Your tasks:
[1] In the Mni Ki Wakan text, retype the passage from "The Mni Ki Wakan: World Indigenous Peoples’ Decade Water" to "our indigenous predecessors.".
[2] Decide whether each statement agrees with the Mni Ki Wakan text. Answer yes or no, and quote the words of the text that decide it.
(a) The youth canoe expeditions began with generous funding.
(b) Mde Maka Ska is the largest lake in Minneapolis.
(c) Sicangu Lakota delegates gave an intervention on water on May 19th, 2016.
[3] According to the Mni Ki Wakan text, what does the Dakota name Mde Maka Ska mean?

The Mni Ki Wakan: World Indigenous Peoples’ Decade Water Summit emerged from humble beginnings. With minimal or no funding support, a local youth program resolved to embark upon multi-day canoe expeditions. Paddling the ancient water ways of Dakota ancestors, our indigenous youth paddled every twist and turn of the original maps known to our predecessors since time immemorial. Armed with a map that portrayed the numerous small and large water ways and water bodies of the Great Lakes region, youth set out to explore, discover, experience, and recover the healthy perspectives and wise insights of our indigenous predecessors.

Amidst these enchanting explorations emerged a flagship event known as the Mde Maka Ska Canoe Nations Gathering. Today, it still engages and contributes to youth and community enrichment upon the surface of the largest lake in Minnesota’s largest city, Minneapolis. Historically known as Mde Maka Ska, a Dakota name meaning “White Earth Lake,” it hosts hundreds of indigenous youth each year. Until very recently, the lake held a settler name of an early 1800s American politician named John Calhoun, who owned slaves and drafted the genocidal proposal to remove thousands of indigenous peoples from their homelands. Eventually, President Jackson enacted this proposal, thereby, resulting in the forced removal of thousands of indigenous peoples from the east coast of the United States to the country’s central interior. Thousands of indigenous peoples from five nations died upon this first Trail of Tears before their arrival in present-day Oklahoma. Eventually, more death marches of indigenous peoples followed. Today, after years of collective efforts by indigenous peoples, the ancient Dakota ancestral name: Mde Make Ska has officially been restored among the broader community.

In preceding years, the sacred body of water, Mde Maka Ska: White Earth Lake, has been host to indigenous-led Community Conversations seeking to strengthen the broader community’s relationship with the sacredness of water in order to inspire a more sustainable future. In thinking upstream collectively, the Mni Ki Wakan: World Indigenous Peoples’ Decade of Water came to surface, and seeks to place the designs of transformation and change back in the hands of indigenous peoples, and to raise this growing story to planetary proportions.

Concurrently, as many innovative initiatives continue to bloom across the aquatic rich region of the Minnesota, originally known as, Mnisota Makoce: The Land of Misty and Foggy Waters, Sicangu Lakota delegates have continuously journeyed to the United Nations Permanent Forum on Indigenous Issues, voicing the urgent need to protect water, water defenders, and to strengthen the implementation of indigenous human rights. On May 19th, 2016, Sicangu Lakota delegates provided the following intervention on water:

Greetings Chairman, distinguished dignitaries, and indigenous relatives,

Water connects us all. Without clean water, there is no life. Mni wakan, Water is Sacred. Mni pejuta, water as a first medicine. Many indigenous nations believe and know they were born from water. Yet, indigenous peoples remain the few who remember these original and sacred instructions regarding our intimate relationship with water. We do not separate the creator from creation.

(Stored items)
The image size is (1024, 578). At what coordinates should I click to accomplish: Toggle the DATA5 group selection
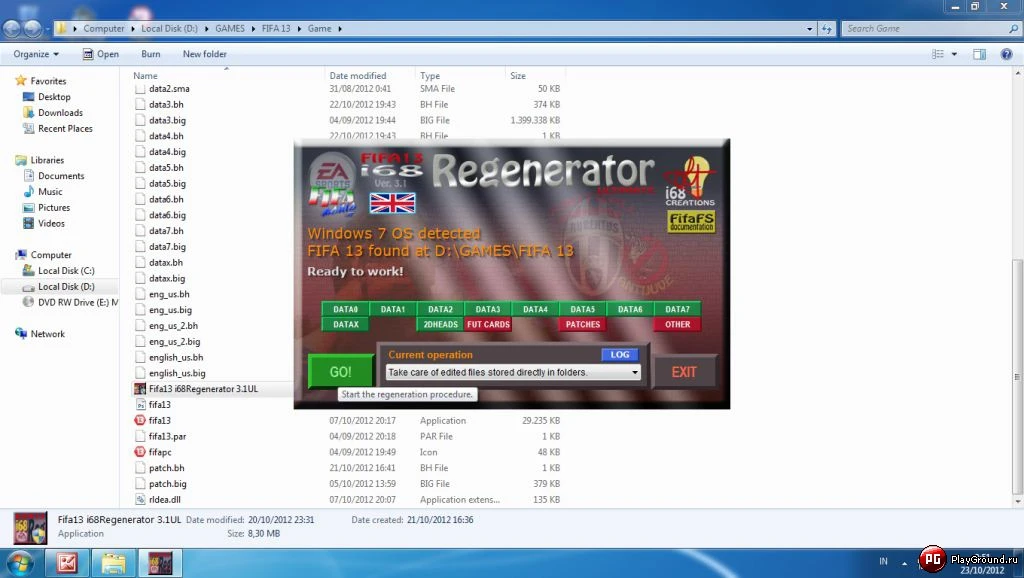(x=582, y=309)
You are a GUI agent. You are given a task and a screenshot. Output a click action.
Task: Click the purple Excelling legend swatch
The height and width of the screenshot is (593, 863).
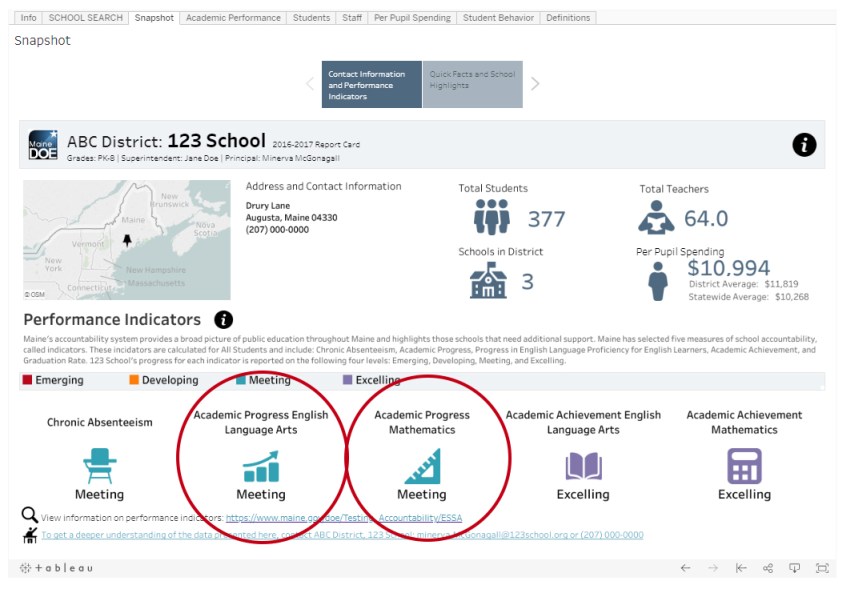[348, 380]
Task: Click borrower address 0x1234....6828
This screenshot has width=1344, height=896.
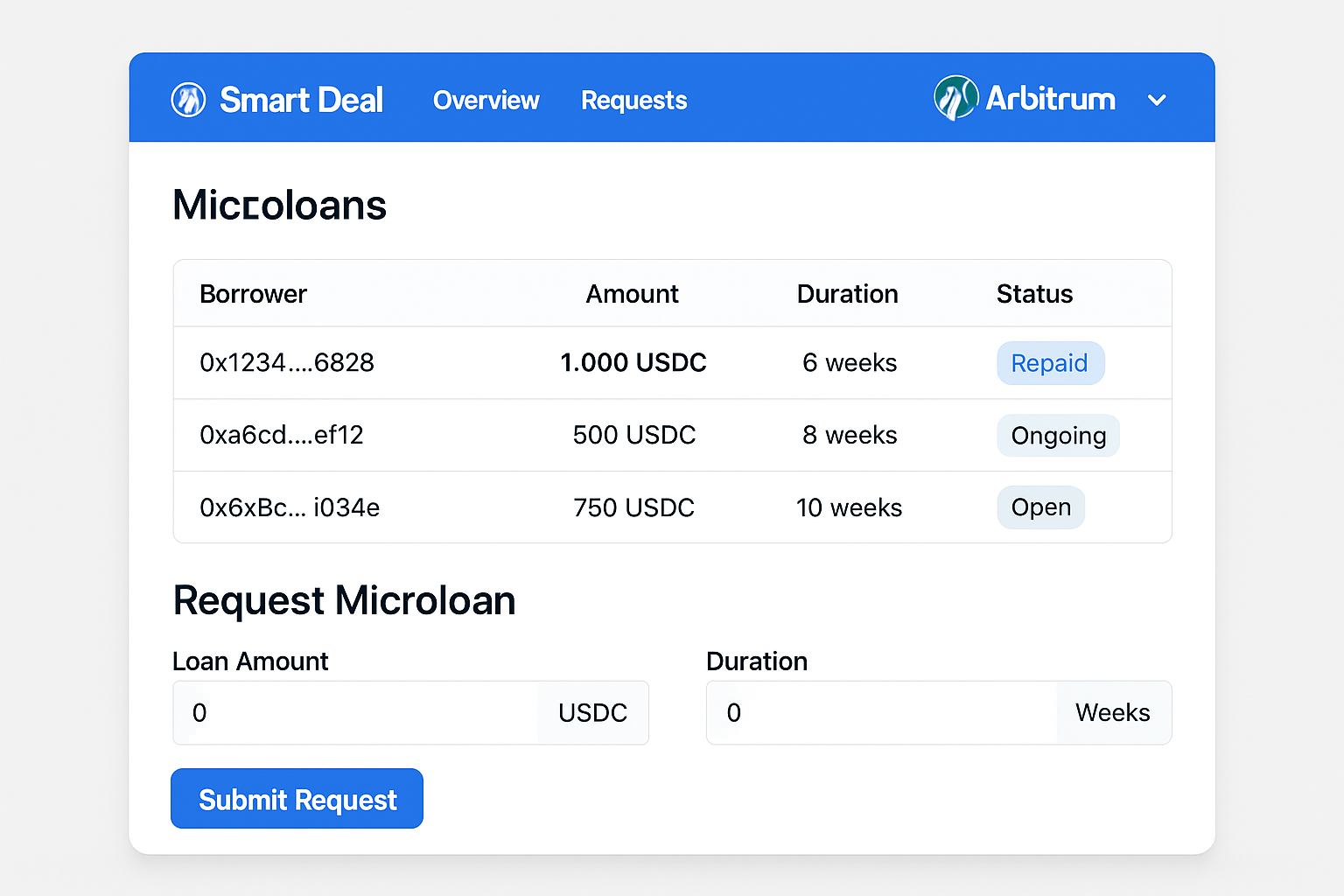Action: point(287,362)
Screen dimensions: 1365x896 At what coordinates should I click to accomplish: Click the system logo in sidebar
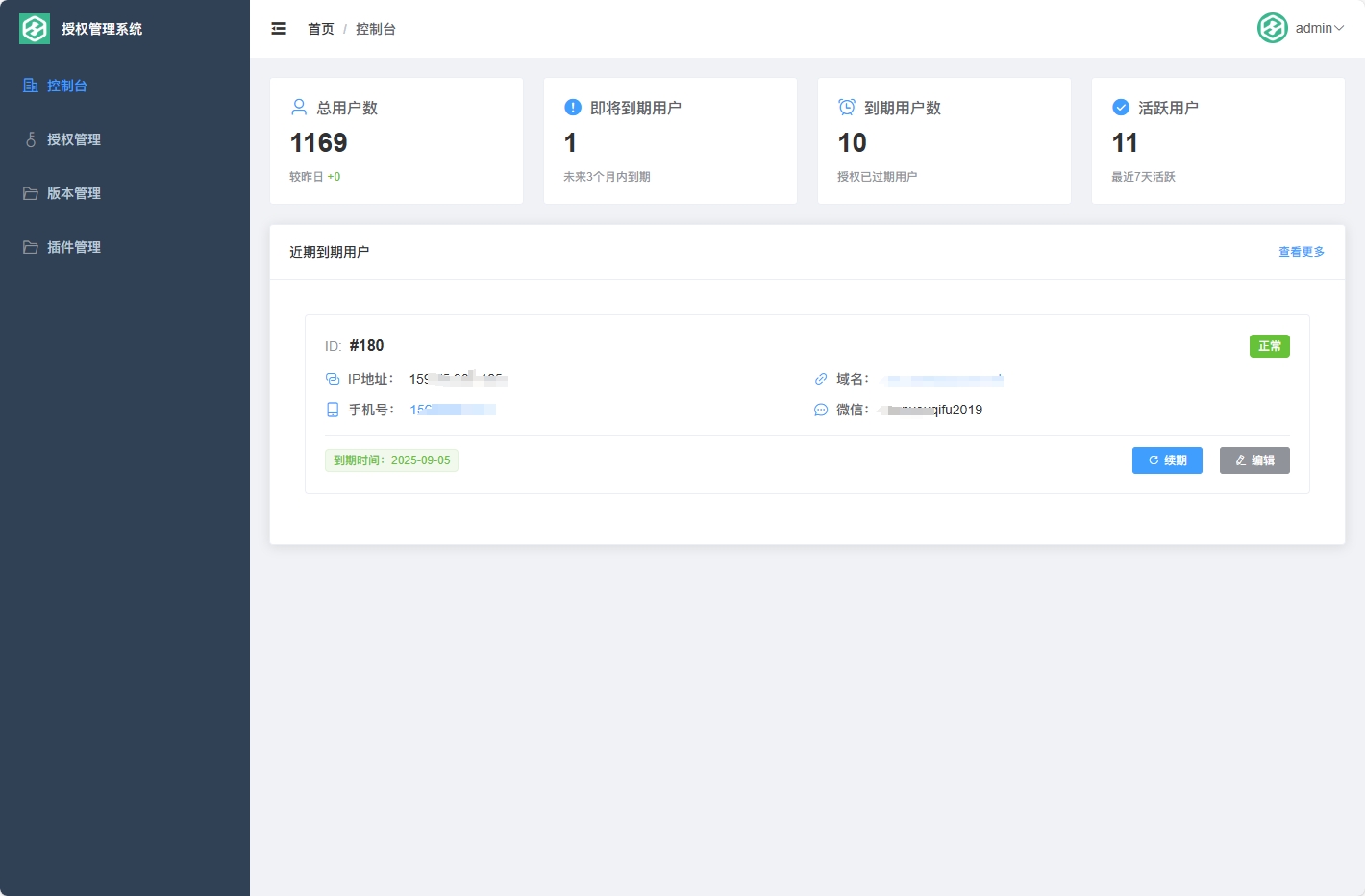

Results for each task:
[1]
The Mni Ki Wakan: World Indigenous Peoples’ Decade Water Summit emerged from humble beginnings. With minimal or no funding support, a local youth program resolved to embark upon multi-day canoe expeditions. Paddling the ancient water ways of Dakota ancestors, our indigenous youth paddled every twist and turn of the original maps known to our predecessors since time immemorial. Armed with a map that portrayed the numerous small and large water ways and water bodies of the Great Lakes region, youth set out to explore, discover, experience, and recover the healthy perspectives and wise insights of our indigenous predecessors.

[2]
(a) No: "With minimal or no funding support, a local youth program resolved to embark upon multi-day canoe expeditions."
(b) Yes: "the largest lake in Minnesota’s largest city, Minneapolis."
(c) Yes: "On May 19th, 2016, Sicangu Lakota delegates provided the following intervention on water"

[3] It means "White Earth Lake."